Diplomatas e especialistas ouvidos pela reportagem afirmam que nenhum trajeto para fazer a travessia entre México e EUA de forma irregular é seguro e que, de tempos em tempos, observam uma variação no roteiro de chegada dos imigrantes sem documento. Eles explicam que as mudanças no roteiro funcionam em uma espécie de efeito manada, quase sempre determinado pelos coiotes, como o fenômeno que acontece agora.

“Eles vão reinventando, renegociando os espaços, e isso é construído socialmente, porque uma pessoa fala para a outra”, afirma César Rossatto, professor da Universidade do Texas e cônsul honorário do Brasil. “Os coiotes detectaram que, nos últimos tempos, ficou mais difícil entrar por Juárez e El Paso, por causa da forte fiscalização e do muro alto, e aí começaram a desviar os imigrantes para outros pontos, principalmente via Mexicali, do lado do México, com saída também para Yuma, do lado dos EUA.”

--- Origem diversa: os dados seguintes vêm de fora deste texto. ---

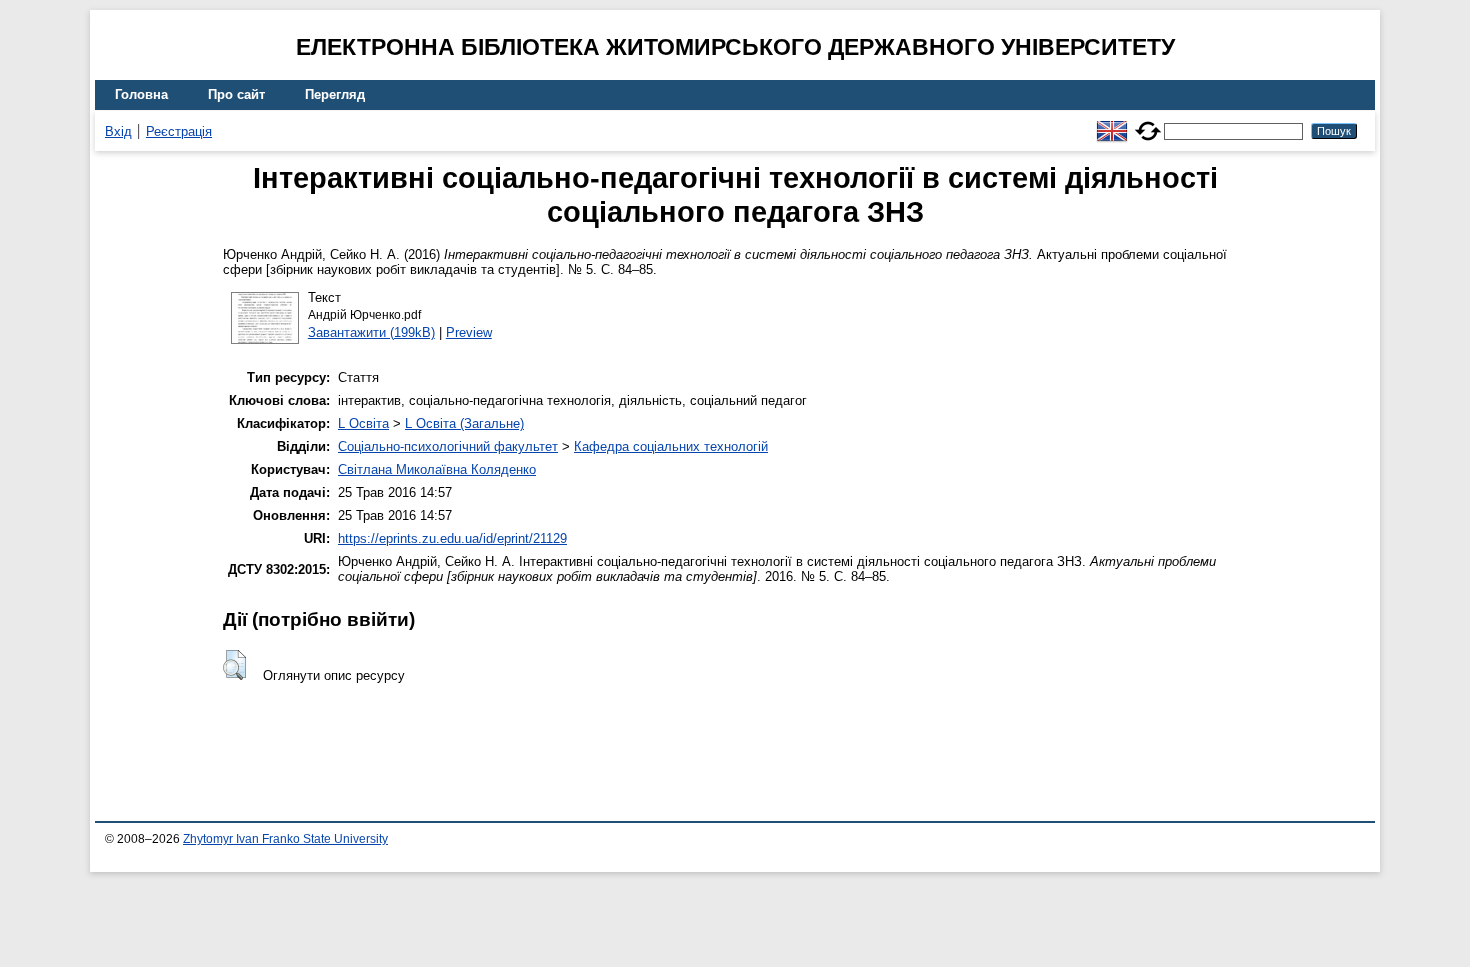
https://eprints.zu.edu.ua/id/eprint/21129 (452, 538)
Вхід (118, 131)
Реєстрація (179, 131)
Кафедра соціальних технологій (671, 446)
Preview (469, 332)
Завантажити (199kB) (371, 332)
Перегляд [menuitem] (335, 94)
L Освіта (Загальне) (464, 423)
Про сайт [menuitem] (236, 94)
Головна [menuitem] (141, 94)
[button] (234, 665)
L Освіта (363, 423)
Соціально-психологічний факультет (448, 446)
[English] (1112, 122)
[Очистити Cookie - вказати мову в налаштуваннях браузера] (1148, 122)
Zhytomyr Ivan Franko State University (285, 839)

A menos de 100 quilômetros de Mexicali, Yuma, no Arizona, tornou-se atrativa porque tem um muro mais baixo na divisa e grandes áreas desertas, com menos fiscalização. Mas menos patrulha não significa facilidade para a entrada —vide os mais de 13 mil brasileiros detidos por lá— e abre espaço para outros perigos que vão além da travessia dos rios e das altas temperaturas da região. “Os brasileiros não conhecem as manhas das fronteiras”, diz Rossatto. “Tive reuniões com autoridades de imigração e segurança do governo dos EUA e eles disseram que, em Yuma, a fronteira é controlada por cartéis de drogas do México. Ali há risco de levar tiro.”

Convidado pelo governo americano para inspecionar centros de detenção em El Paso, Rossatto explica que a cidade ainda é ponto de concentração de brasileiros, inclusive apreendidos nos outros estados. Arizona e Califórnia, por exemplo, ainda não têm estrutura para dar conta do volume de pessoas que têm chegado nos últimos meses. Há duas semanas, dois locais de El Paso abrigavam ao menos 248 brasileiros —todos parte de famílias que entram nos EUA no chamado cai-cai, esquema em que as pessoas se entregam à imigração e pedem asilo, o mesmo usado por Lucas. O aumento exponencial de imigrantes detidos na fronteira americana, porém, está longe de ser só do Brasil. Após uma redução drástica nos índices por causa da pandemia e das políticas agressivas do governo Donald Trump, o número de pessoas que tentam chegar aos EUA disparou desde a posse de Joe Biden, em janeiro. // Folha Online.